:: Data for this task ::
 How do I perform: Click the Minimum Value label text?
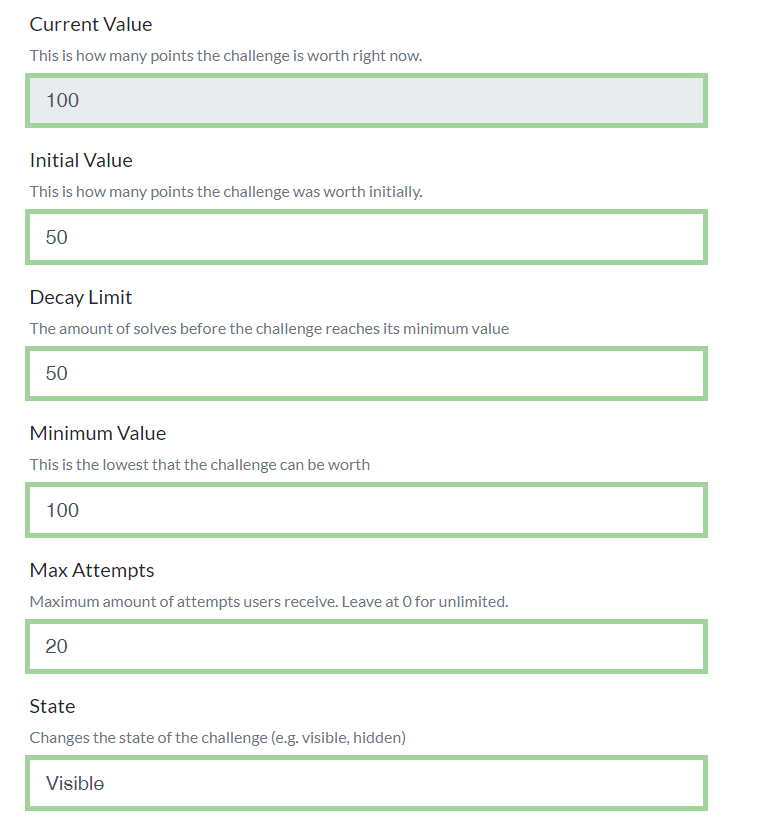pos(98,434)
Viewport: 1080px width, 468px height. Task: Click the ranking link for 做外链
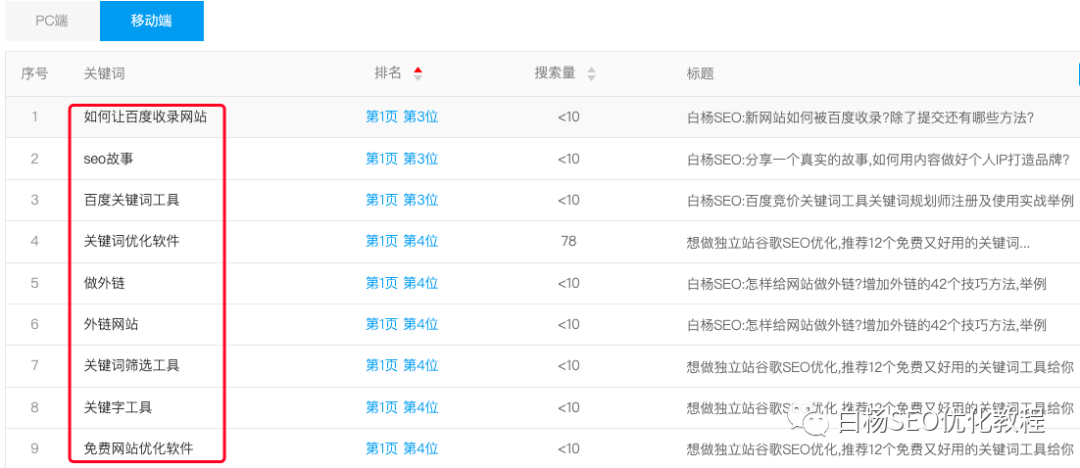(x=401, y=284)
:::
:: Data for this task ::
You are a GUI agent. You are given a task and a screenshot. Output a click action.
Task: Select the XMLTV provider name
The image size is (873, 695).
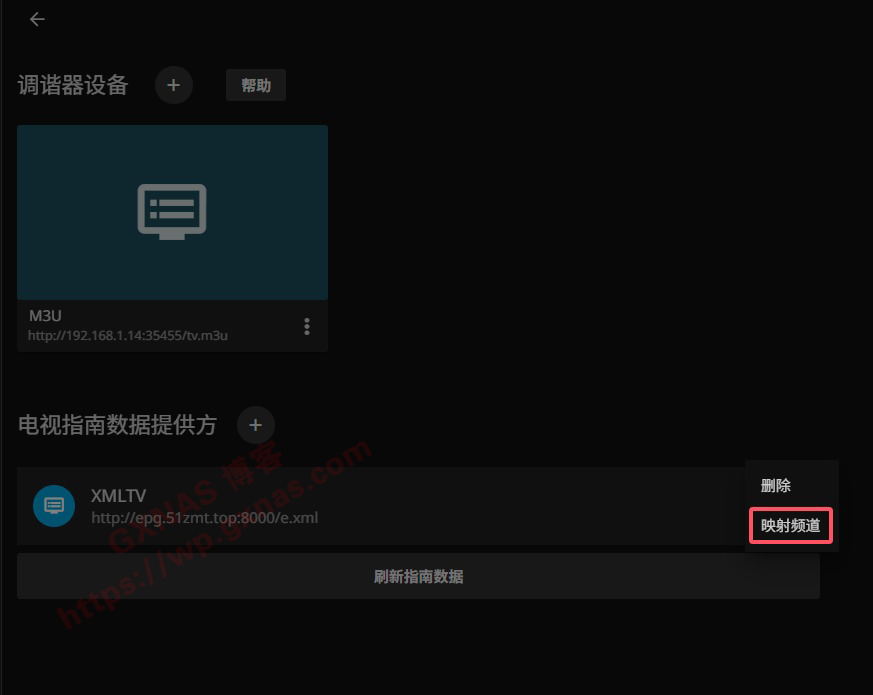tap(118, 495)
:::
:: Data for this task ::
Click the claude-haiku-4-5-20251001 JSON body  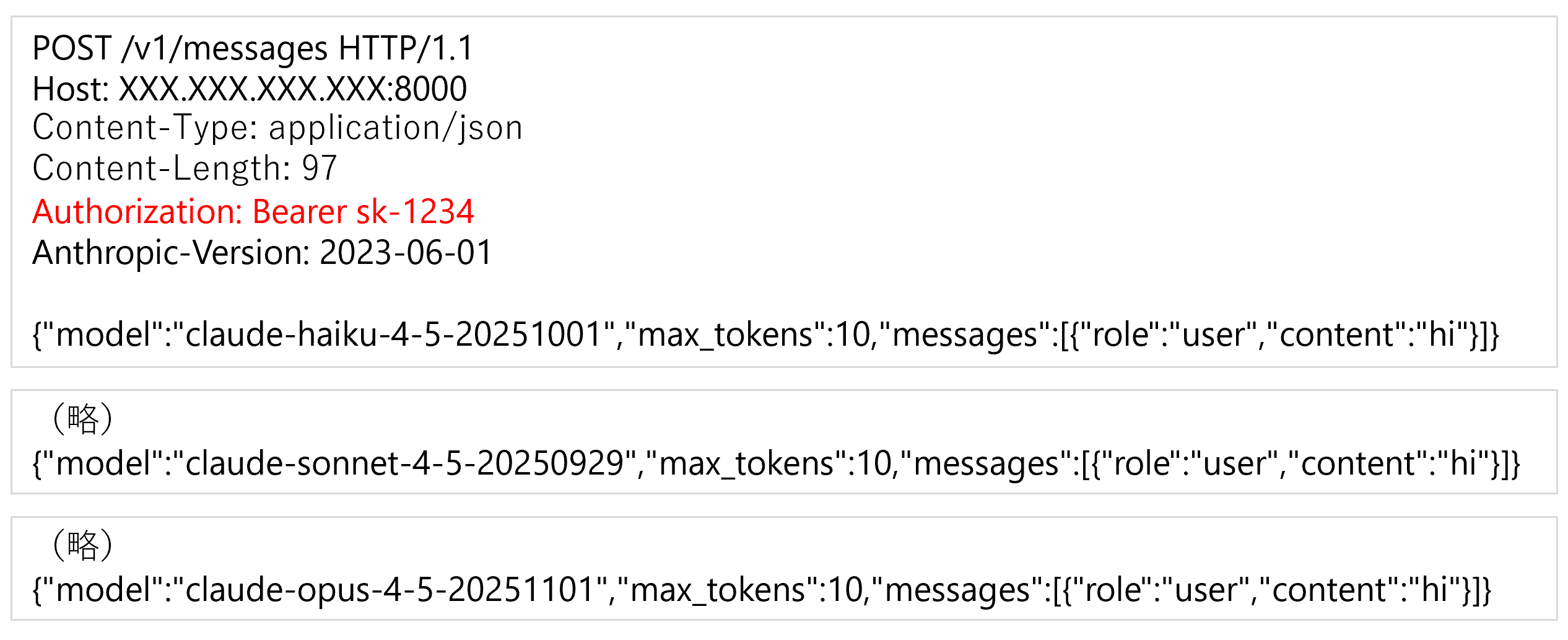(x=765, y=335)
:::
▶ **Short exercise**: Copy the rows from the line containing "Viewport: 1080px width, 468px" through the line containing "(x=401, y=284)", leaving out the pictures.

▶ **Task result**:
Viewport: 1080px width, 468px height. Task: Click the ranking link for 做外链
(x=401, y=284)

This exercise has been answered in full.